Exercise brief: Restate verbatim the span of lines below between the line with "[İthal Yelekli Keten Takım] (1599, 936)" and the line with "Üst Giyim (985, 102)", including those two lines, and only that span.
▬▬▬▬▬▬
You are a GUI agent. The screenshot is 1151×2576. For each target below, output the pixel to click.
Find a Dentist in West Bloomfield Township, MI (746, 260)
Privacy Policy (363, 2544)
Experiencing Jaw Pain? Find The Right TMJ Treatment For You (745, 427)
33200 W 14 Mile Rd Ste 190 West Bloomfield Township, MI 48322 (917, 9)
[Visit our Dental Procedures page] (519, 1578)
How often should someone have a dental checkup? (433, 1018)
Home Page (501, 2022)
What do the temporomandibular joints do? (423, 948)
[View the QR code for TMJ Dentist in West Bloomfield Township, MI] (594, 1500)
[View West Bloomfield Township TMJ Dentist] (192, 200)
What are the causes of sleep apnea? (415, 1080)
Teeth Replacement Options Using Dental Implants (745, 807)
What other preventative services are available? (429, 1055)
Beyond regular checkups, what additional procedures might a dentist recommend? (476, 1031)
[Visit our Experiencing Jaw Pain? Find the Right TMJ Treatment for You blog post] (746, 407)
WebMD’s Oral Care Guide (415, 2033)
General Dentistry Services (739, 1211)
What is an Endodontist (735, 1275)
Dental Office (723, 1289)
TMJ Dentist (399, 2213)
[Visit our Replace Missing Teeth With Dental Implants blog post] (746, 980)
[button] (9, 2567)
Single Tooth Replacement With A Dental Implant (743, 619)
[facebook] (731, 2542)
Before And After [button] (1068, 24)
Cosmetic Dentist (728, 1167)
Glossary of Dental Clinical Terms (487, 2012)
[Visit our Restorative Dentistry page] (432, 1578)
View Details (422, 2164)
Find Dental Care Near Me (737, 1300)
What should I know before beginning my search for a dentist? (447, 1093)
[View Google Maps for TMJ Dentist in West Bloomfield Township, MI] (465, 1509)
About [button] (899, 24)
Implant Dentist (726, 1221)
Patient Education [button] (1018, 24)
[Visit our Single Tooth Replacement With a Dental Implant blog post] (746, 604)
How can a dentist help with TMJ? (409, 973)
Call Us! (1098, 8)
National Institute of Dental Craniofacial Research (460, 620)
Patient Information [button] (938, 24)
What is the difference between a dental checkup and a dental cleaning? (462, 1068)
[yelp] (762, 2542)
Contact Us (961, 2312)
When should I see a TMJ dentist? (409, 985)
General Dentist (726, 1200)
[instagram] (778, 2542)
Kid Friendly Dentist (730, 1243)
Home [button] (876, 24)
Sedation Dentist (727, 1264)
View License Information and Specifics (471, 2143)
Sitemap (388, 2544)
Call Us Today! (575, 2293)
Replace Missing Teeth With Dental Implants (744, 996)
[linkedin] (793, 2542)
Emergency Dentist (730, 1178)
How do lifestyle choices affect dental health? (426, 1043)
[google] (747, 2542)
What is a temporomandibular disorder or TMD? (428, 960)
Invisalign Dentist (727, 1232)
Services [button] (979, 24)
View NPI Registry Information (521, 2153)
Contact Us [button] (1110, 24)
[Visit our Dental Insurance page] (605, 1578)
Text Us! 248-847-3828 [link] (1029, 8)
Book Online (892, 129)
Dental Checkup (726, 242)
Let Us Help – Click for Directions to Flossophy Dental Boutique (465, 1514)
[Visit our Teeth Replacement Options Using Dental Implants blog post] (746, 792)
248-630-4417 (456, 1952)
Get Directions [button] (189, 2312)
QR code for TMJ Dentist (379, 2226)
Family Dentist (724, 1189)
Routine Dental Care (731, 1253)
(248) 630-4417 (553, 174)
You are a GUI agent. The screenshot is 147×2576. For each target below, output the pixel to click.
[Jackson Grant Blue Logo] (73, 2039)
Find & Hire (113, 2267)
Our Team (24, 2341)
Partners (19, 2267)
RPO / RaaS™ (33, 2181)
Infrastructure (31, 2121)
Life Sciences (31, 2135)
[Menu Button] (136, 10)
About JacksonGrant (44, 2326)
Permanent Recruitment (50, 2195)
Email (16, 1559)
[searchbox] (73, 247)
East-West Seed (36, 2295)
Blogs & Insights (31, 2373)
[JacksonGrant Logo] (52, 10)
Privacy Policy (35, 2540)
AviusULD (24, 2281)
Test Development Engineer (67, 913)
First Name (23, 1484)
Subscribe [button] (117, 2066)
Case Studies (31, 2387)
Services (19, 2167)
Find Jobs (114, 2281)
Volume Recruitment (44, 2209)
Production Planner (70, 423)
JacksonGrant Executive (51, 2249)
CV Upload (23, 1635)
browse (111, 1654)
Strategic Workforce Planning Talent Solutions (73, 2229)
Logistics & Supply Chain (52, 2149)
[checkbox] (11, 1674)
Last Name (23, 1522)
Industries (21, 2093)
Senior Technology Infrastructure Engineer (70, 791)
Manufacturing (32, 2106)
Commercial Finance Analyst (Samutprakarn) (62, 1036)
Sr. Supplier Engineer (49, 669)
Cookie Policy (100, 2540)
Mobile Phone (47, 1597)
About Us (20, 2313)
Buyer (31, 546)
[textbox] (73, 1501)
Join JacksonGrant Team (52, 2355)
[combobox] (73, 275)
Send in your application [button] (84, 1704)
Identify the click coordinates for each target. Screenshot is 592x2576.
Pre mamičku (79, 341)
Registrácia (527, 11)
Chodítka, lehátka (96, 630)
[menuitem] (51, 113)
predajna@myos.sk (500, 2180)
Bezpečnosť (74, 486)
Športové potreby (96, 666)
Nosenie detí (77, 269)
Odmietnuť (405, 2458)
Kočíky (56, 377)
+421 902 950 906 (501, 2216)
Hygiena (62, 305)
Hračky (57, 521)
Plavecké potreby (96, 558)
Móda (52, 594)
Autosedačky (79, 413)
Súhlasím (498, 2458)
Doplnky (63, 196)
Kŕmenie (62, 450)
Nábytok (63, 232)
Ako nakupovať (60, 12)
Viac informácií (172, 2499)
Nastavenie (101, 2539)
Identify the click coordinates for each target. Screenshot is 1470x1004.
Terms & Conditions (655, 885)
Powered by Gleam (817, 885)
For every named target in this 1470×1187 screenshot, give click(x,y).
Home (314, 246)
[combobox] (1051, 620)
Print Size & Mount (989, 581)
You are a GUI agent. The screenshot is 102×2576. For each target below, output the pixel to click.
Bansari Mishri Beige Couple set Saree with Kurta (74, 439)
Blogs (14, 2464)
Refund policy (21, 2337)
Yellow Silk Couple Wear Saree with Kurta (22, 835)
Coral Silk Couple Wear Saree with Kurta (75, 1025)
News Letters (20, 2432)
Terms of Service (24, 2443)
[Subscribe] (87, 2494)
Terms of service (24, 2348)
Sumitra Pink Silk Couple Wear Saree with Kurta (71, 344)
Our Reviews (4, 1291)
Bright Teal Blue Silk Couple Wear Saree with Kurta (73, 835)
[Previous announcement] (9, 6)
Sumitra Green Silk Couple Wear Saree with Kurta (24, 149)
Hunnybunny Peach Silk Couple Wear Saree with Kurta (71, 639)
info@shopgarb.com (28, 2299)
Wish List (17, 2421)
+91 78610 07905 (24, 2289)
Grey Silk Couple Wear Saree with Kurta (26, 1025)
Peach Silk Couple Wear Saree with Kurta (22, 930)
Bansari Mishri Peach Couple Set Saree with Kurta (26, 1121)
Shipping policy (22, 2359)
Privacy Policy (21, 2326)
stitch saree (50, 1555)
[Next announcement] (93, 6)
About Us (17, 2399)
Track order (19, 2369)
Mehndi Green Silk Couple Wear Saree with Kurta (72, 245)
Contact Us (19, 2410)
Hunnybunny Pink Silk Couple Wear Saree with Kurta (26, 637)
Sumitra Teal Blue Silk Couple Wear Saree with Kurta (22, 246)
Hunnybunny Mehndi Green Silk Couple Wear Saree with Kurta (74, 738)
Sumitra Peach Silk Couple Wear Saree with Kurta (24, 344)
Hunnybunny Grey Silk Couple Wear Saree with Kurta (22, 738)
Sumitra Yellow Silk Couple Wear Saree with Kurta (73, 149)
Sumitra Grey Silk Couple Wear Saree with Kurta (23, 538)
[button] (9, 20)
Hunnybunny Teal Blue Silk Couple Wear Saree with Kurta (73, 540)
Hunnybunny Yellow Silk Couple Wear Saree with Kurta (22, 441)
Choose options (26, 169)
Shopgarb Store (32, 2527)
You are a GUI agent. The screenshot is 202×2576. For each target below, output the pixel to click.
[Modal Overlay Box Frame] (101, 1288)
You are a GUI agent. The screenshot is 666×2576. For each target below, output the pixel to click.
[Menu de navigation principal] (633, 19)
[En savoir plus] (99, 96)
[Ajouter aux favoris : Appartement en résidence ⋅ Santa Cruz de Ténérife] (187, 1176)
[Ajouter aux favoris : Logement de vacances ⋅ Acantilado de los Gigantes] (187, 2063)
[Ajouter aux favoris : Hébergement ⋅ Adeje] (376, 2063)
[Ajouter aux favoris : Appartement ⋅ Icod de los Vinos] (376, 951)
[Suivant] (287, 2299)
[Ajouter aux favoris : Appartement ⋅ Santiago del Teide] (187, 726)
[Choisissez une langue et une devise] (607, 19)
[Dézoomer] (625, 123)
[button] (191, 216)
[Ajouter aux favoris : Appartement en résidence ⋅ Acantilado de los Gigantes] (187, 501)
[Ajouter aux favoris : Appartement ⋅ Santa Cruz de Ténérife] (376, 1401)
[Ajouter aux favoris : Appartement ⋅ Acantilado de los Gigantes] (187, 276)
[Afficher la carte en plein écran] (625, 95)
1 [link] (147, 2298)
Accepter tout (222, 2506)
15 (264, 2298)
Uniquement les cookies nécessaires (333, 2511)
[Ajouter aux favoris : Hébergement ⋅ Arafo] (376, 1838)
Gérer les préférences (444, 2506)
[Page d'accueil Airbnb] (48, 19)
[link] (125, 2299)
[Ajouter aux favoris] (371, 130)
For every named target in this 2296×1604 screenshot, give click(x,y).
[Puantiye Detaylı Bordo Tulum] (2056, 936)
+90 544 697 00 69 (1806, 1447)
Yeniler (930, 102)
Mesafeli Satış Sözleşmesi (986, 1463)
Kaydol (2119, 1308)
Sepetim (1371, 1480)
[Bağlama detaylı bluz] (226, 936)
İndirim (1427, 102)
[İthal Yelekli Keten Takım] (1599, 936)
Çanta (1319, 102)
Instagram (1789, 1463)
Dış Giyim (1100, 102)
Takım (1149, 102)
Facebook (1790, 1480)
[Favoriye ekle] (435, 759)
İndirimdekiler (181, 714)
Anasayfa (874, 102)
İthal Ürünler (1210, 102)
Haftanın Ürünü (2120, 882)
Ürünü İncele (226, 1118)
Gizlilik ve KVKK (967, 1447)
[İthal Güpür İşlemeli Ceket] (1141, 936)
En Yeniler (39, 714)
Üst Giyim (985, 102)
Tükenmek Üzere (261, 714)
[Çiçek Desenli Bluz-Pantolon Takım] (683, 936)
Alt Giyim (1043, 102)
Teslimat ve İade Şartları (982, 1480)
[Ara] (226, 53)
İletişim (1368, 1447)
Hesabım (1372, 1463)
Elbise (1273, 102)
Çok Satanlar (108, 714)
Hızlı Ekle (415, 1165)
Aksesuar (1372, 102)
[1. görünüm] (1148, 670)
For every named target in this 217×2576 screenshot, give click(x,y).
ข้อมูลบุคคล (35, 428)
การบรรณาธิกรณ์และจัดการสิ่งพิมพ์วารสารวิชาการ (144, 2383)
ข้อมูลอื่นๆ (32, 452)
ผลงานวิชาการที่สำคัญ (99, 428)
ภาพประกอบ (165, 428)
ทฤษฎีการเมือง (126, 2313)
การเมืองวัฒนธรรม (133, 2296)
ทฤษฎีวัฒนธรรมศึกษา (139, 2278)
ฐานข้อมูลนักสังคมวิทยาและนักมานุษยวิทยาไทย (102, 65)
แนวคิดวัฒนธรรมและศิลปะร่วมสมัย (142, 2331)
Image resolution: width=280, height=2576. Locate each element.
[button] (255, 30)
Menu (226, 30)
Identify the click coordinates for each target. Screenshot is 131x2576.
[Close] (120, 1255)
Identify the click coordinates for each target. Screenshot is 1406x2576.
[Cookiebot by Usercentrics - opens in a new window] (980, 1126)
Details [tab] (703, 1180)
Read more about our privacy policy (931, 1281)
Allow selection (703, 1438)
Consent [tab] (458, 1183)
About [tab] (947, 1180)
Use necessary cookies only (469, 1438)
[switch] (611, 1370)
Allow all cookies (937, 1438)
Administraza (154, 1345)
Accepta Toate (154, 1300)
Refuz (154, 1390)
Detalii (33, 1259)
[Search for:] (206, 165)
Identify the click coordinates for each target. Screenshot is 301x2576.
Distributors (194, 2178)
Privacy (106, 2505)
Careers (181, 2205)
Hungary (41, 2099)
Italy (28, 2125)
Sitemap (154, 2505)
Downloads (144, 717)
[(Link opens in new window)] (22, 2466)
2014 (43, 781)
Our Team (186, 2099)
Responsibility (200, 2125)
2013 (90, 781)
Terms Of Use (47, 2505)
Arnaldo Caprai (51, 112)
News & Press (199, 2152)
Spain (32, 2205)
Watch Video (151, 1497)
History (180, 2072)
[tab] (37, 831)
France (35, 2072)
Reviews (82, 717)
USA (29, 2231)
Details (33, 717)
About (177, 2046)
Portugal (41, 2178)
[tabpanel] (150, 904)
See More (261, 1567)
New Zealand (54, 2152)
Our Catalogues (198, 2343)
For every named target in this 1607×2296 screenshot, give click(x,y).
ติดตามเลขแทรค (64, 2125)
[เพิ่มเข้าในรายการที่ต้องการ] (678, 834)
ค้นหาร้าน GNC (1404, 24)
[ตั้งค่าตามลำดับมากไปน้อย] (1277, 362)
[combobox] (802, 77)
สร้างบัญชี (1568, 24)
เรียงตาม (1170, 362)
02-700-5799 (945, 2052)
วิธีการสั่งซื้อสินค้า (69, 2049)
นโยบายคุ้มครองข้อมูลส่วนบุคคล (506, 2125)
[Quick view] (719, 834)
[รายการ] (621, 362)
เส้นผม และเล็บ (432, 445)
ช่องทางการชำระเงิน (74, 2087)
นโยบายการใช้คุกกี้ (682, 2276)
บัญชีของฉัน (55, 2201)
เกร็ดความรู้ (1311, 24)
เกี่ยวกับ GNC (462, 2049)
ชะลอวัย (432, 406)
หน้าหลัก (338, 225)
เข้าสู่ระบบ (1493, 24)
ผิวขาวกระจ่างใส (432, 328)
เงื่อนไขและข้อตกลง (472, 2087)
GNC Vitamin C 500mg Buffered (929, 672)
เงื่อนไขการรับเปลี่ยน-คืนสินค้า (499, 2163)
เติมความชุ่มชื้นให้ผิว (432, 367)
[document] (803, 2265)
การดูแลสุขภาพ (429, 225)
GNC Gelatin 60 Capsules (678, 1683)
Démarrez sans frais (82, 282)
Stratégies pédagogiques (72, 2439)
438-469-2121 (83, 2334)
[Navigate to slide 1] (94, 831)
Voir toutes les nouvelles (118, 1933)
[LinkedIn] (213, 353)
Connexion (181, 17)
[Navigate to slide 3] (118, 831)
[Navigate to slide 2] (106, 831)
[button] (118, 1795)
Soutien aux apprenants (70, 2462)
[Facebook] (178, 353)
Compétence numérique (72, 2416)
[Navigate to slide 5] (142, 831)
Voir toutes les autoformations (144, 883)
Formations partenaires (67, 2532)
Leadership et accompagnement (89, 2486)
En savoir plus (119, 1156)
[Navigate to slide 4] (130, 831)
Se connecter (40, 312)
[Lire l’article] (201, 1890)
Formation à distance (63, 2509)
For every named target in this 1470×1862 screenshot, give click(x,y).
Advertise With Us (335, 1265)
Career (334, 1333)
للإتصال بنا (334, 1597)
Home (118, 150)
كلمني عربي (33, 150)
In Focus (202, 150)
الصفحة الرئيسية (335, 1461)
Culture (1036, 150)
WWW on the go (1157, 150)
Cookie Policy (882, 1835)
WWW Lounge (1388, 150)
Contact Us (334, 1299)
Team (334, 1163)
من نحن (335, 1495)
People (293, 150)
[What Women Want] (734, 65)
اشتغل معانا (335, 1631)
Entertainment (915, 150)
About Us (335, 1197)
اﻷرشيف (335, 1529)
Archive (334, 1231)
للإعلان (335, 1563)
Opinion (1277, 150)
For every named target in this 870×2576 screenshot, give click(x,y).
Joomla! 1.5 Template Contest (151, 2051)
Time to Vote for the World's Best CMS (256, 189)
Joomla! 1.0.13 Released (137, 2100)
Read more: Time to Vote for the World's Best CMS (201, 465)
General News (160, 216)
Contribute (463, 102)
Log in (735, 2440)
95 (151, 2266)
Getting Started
▬▬▬▬▬▬
Exercise answer:
[İthal Yelekli Keten Takım] (1599, 936)
Çanta (1319, 102)
Instagram (1789, 1463)
Dış Giyim (1100, 102)
Takım (1149, 102)
Facebook (1790, 1480)
[Favoriye ekle] (435, 759)
İndirimdekiler (181, 714)
Anasayfa (874, 102)
İthal Ürünler (1210, 102)
Haftanın Ürünü (2120, 882)
Ürünü İncele (226, 1118)
Gizlilik ve KVKK (967, 1447)
[İthal Güpür İşlemeli Ceket] (1141, 936)
En Yeniler (39, 714)
Üst Giyim (985, 102)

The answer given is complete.